> TRY IT
Go through the records and show each line where the word "Given" occurs.

> EXERCISE DATA
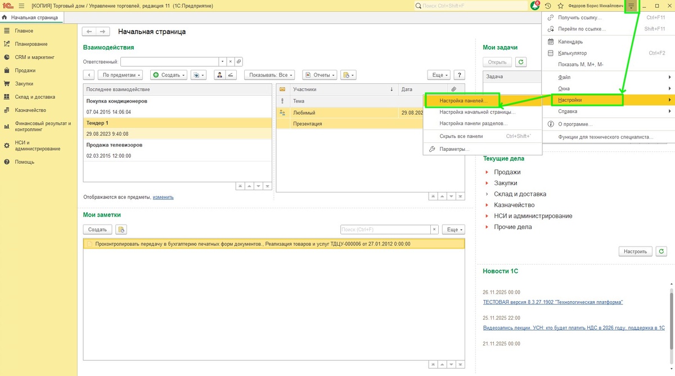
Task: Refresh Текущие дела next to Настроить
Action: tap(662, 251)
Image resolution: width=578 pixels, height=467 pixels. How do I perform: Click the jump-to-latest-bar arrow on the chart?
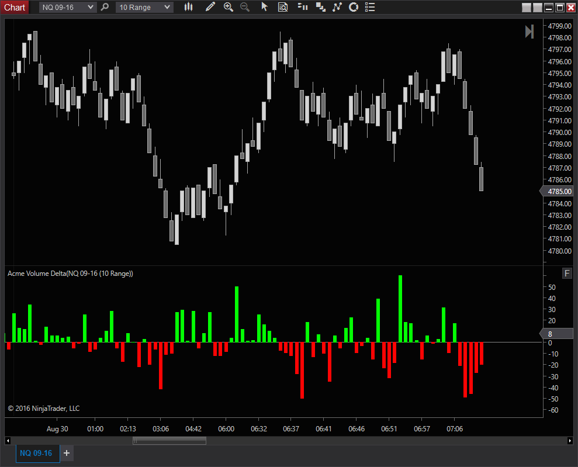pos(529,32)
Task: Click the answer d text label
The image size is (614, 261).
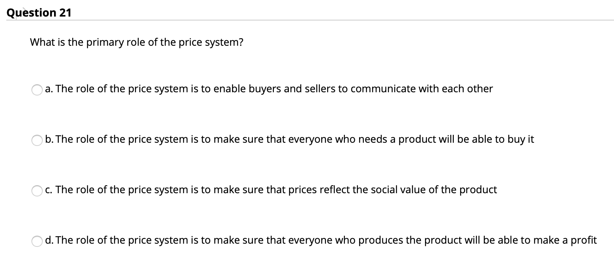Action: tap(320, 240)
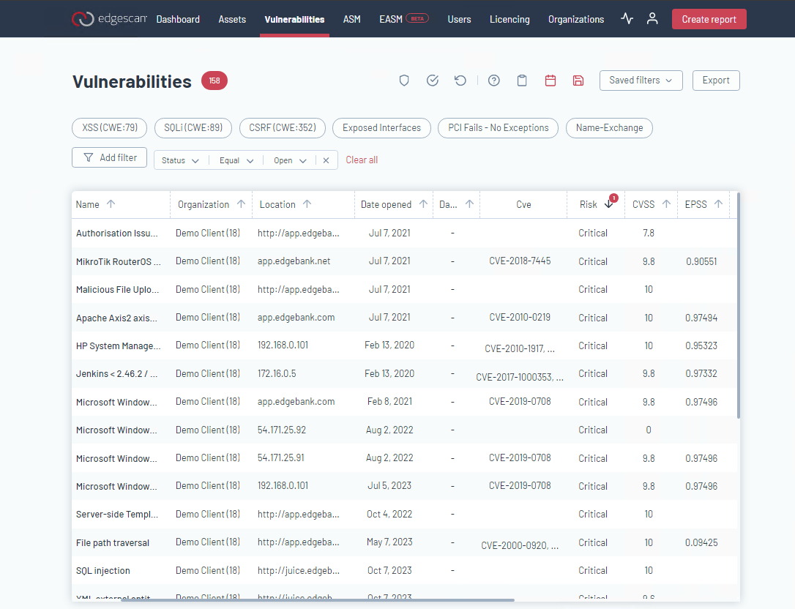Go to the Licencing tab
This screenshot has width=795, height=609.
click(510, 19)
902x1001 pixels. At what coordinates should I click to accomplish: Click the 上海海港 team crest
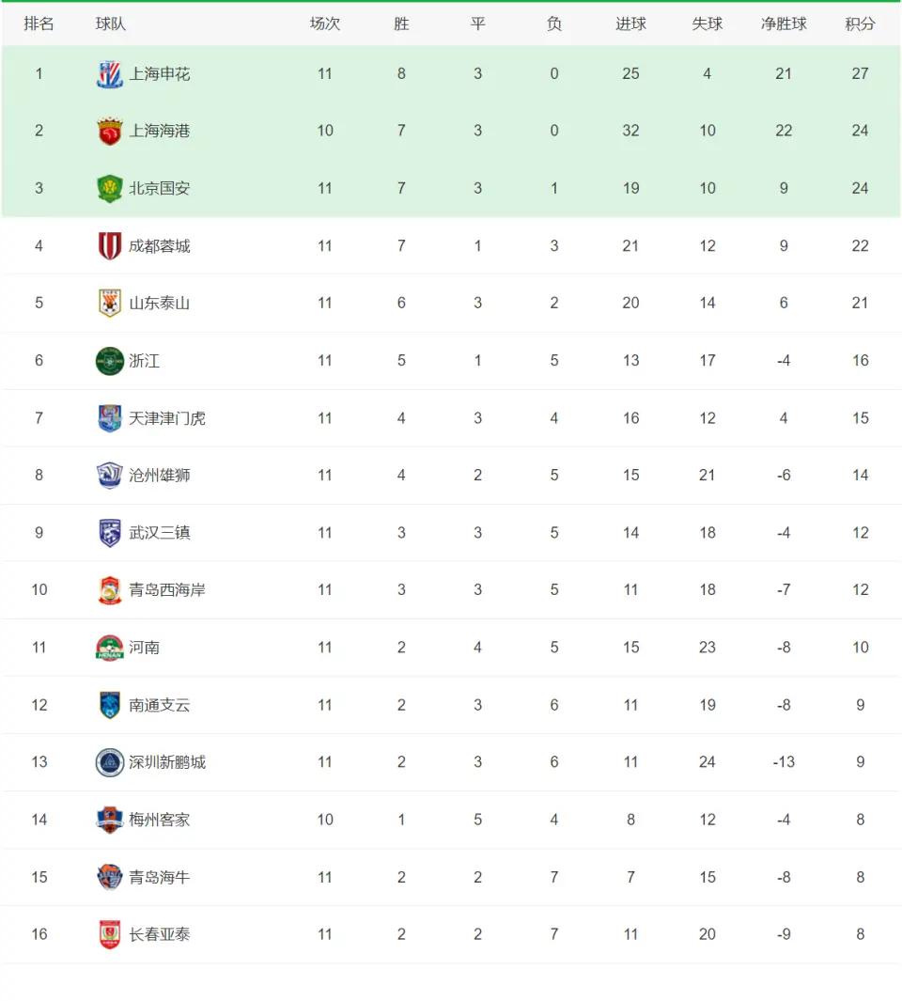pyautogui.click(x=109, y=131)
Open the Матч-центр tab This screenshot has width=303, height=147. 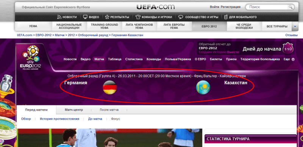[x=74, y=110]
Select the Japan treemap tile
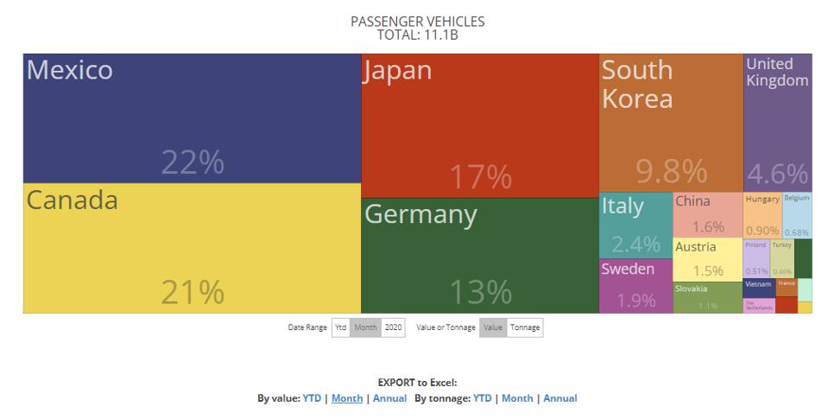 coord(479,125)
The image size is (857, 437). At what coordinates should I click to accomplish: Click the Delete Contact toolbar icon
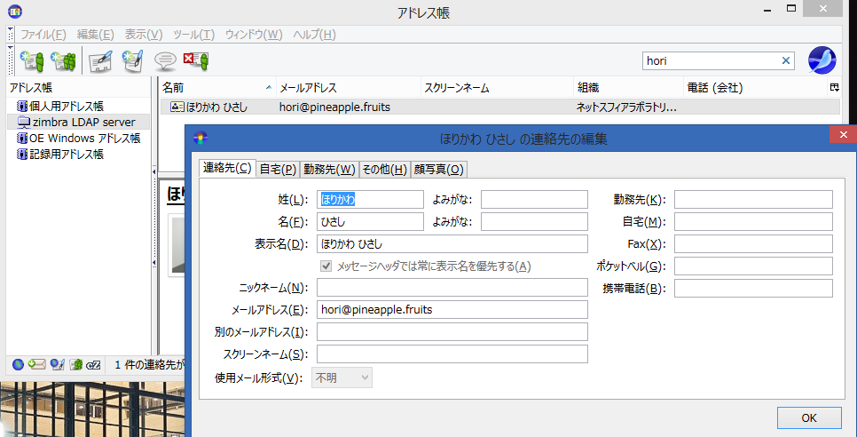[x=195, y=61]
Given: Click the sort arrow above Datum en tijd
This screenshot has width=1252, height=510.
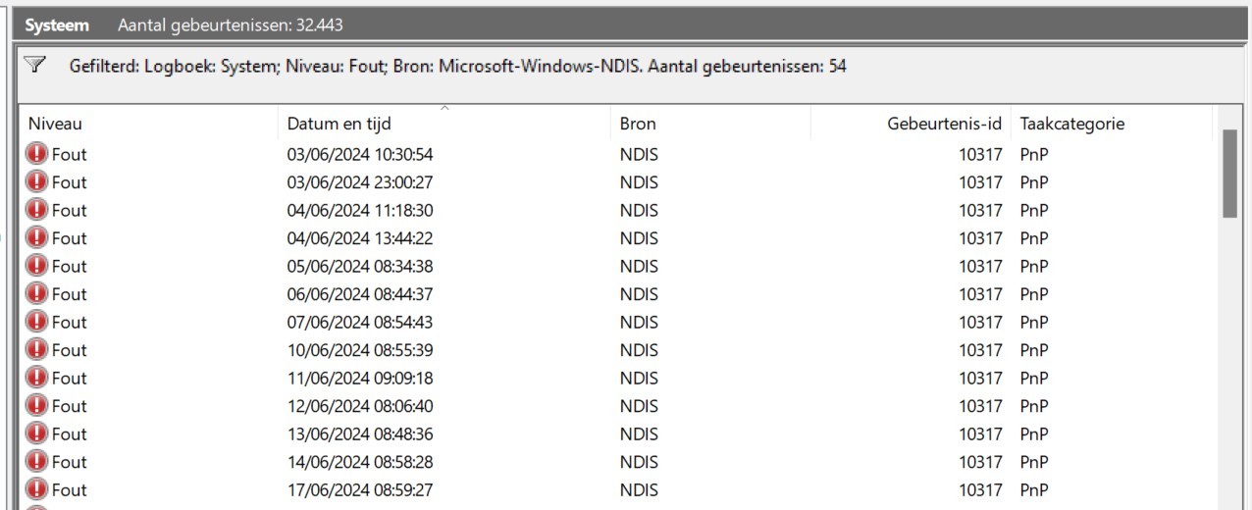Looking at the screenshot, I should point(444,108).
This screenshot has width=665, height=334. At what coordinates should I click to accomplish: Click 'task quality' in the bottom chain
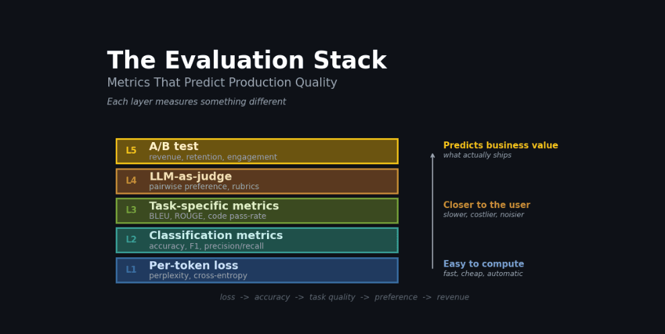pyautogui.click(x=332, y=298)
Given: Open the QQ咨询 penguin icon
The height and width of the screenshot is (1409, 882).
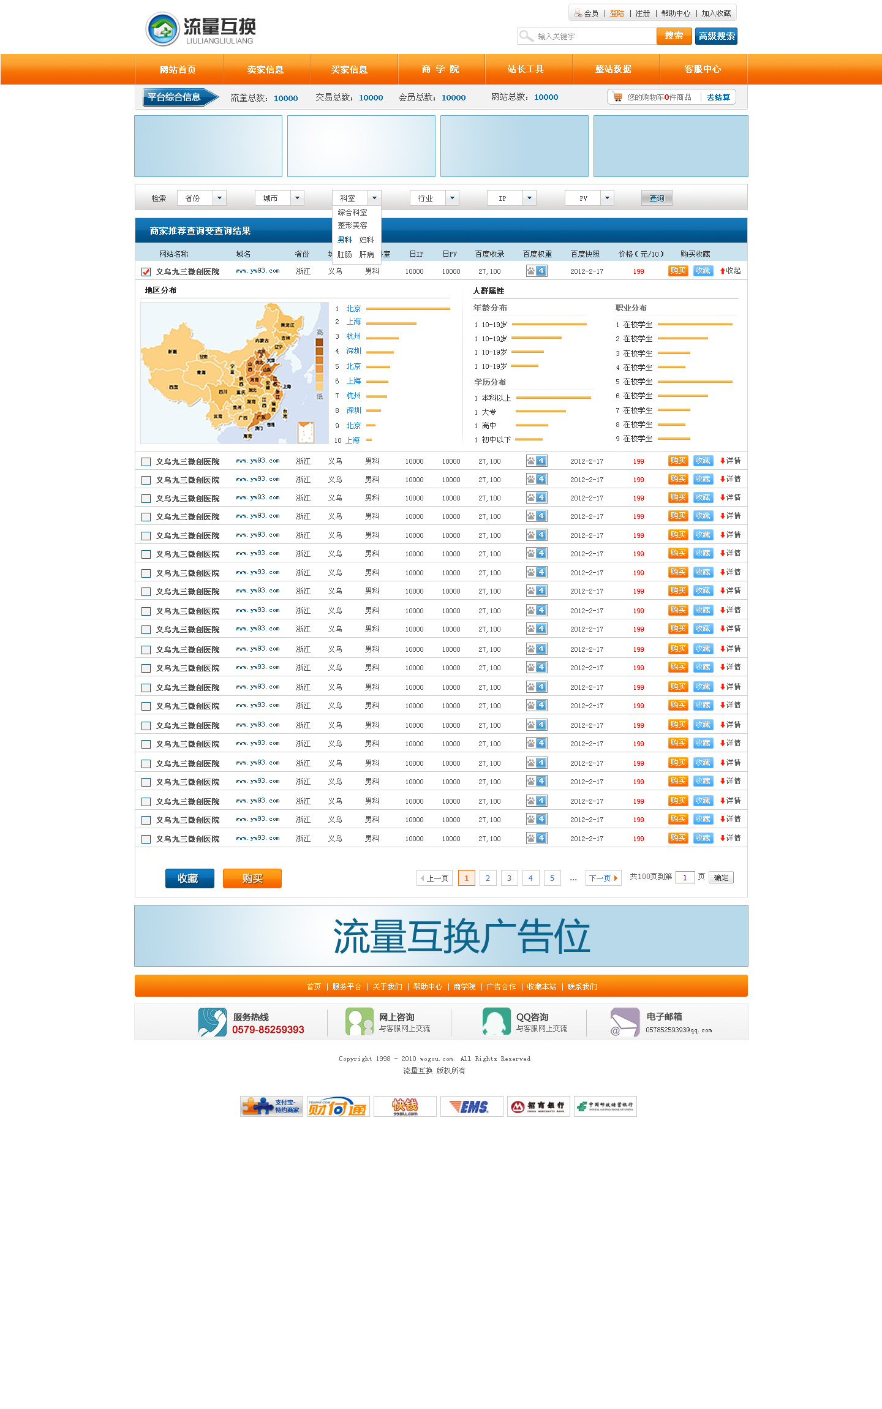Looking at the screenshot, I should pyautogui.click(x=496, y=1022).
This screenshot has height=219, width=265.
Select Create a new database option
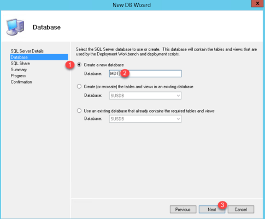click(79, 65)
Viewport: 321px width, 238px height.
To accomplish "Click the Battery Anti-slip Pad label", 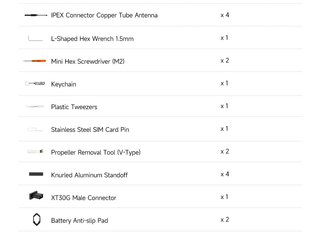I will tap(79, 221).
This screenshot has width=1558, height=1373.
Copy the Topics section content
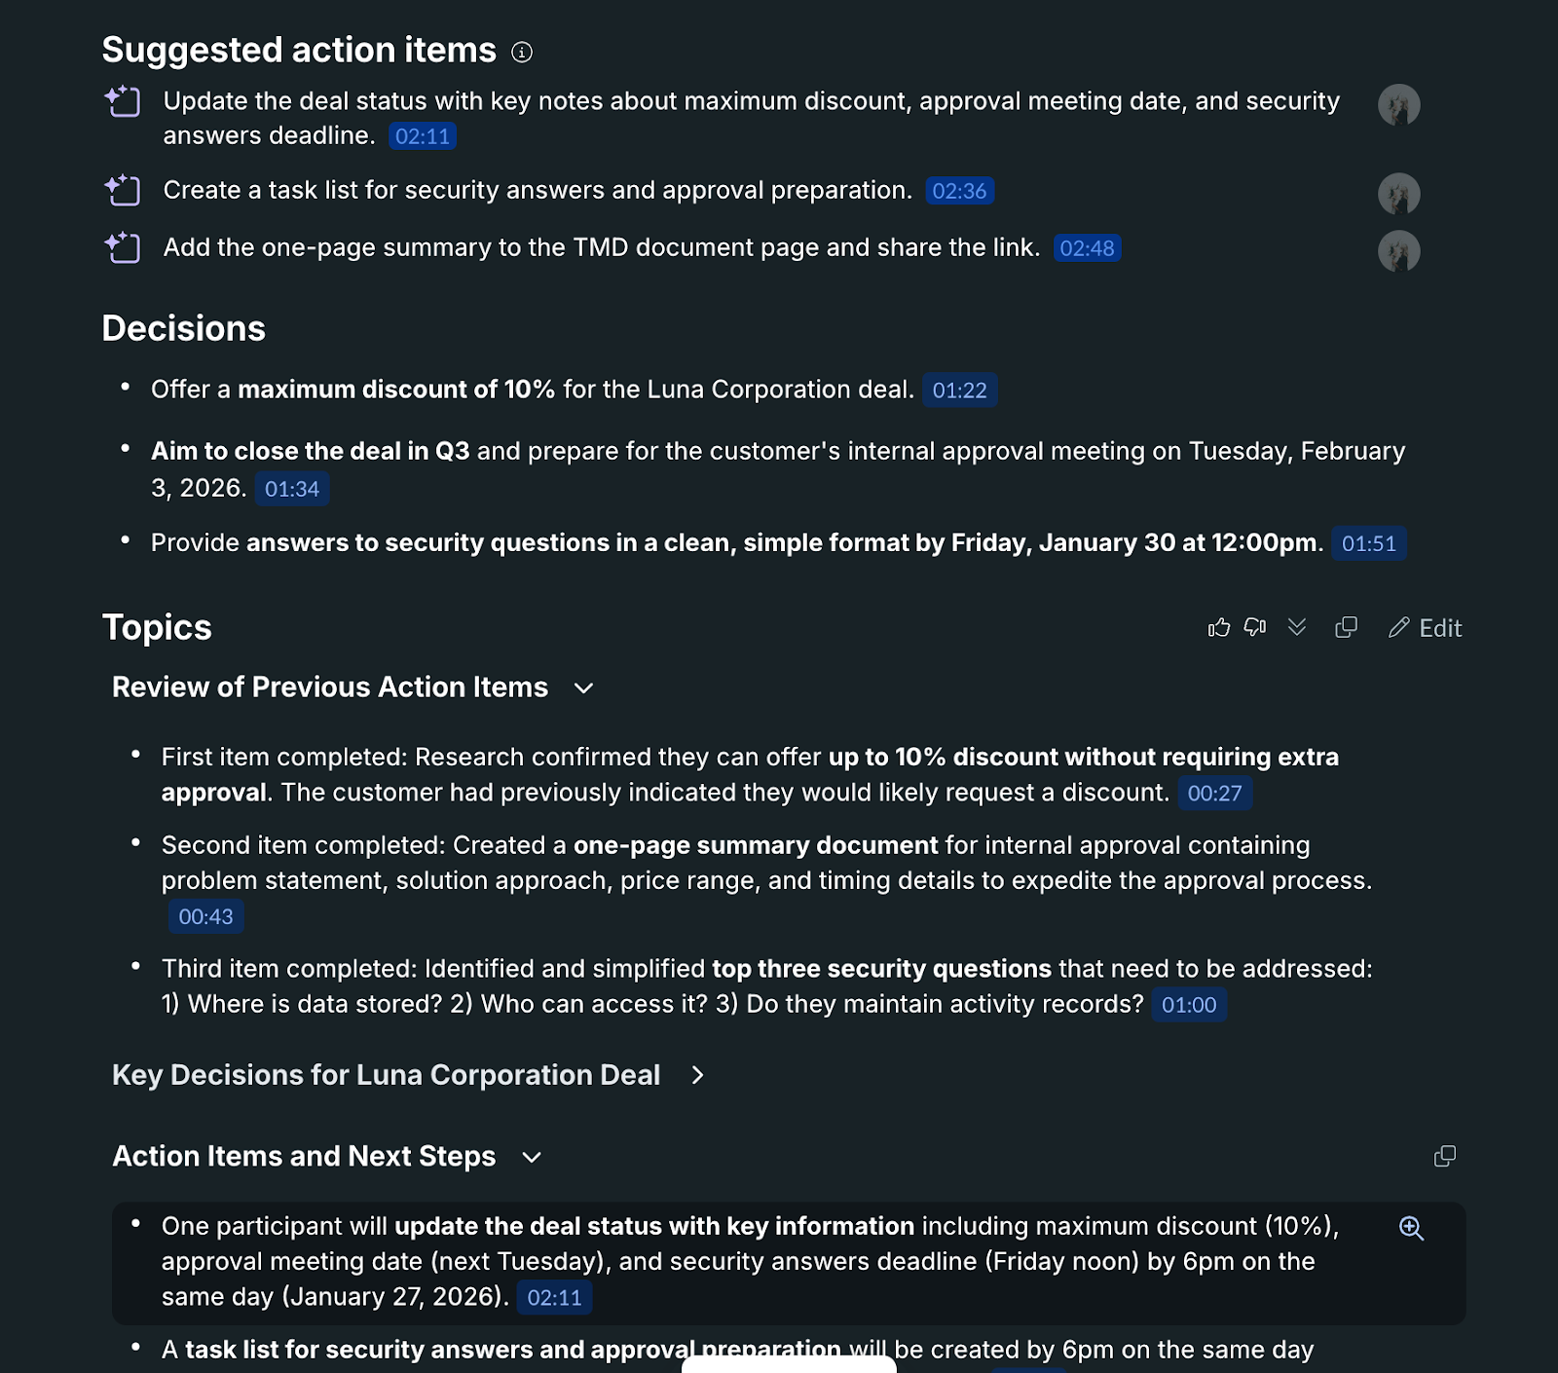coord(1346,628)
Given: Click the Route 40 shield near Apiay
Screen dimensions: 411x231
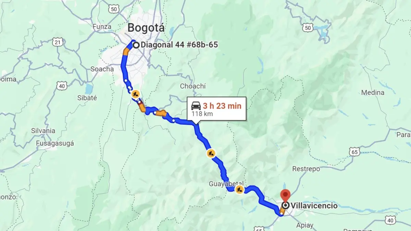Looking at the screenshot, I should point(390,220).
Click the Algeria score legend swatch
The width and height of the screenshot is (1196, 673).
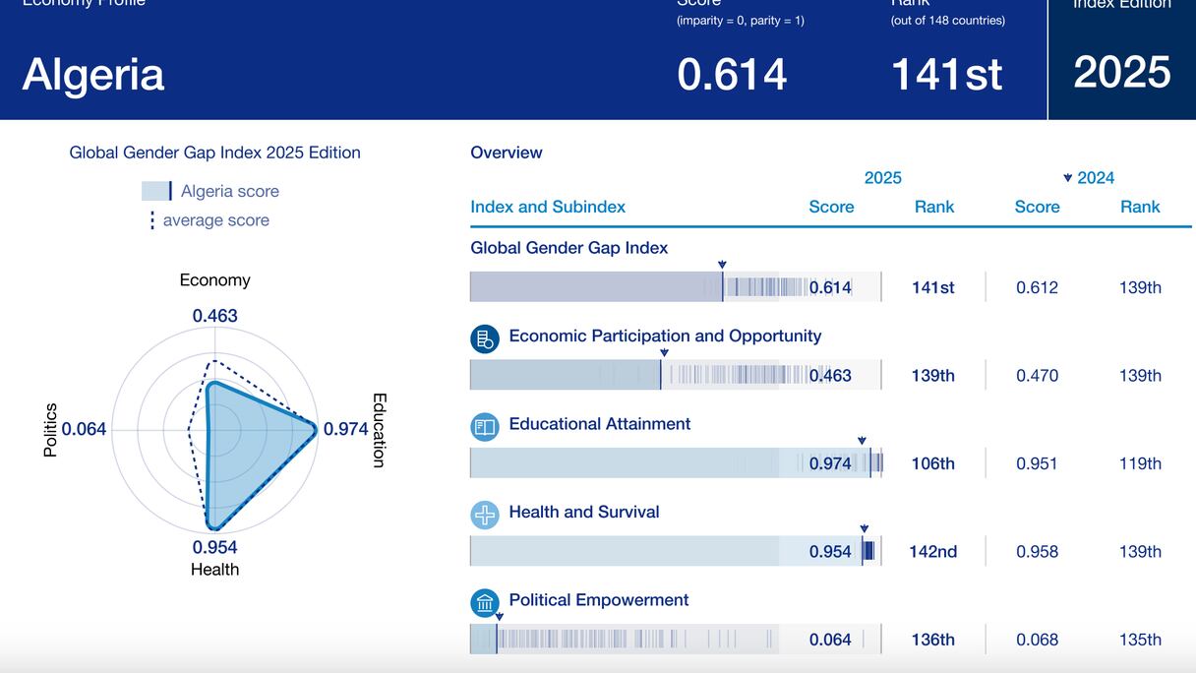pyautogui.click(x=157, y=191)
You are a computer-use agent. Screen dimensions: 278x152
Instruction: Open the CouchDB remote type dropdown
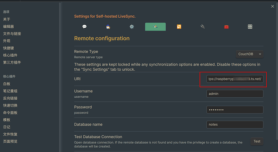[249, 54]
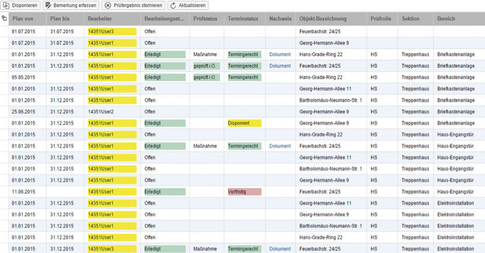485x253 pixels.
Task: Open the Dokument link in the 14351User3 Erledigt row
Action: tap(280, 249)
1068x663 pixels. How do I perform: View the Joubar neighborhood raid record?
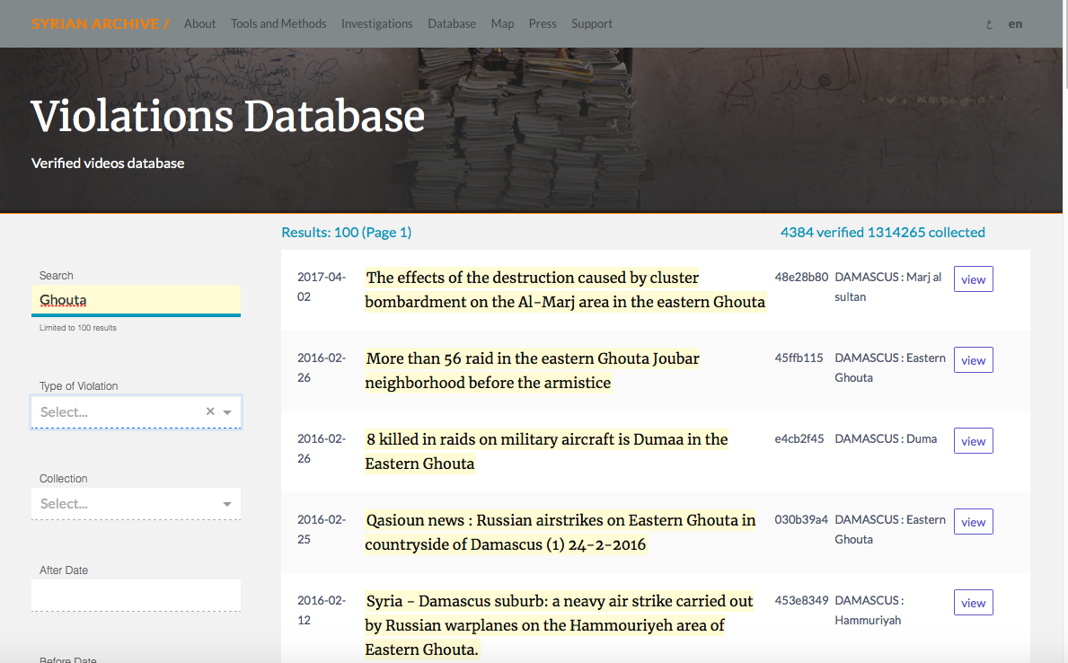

> EXPECTED OUTPUT
Given: Click the sort arrow above Datum en tijd
Given: Open the QQ咨询 penguin icon
Given: Click the Route 40 shield near Apiay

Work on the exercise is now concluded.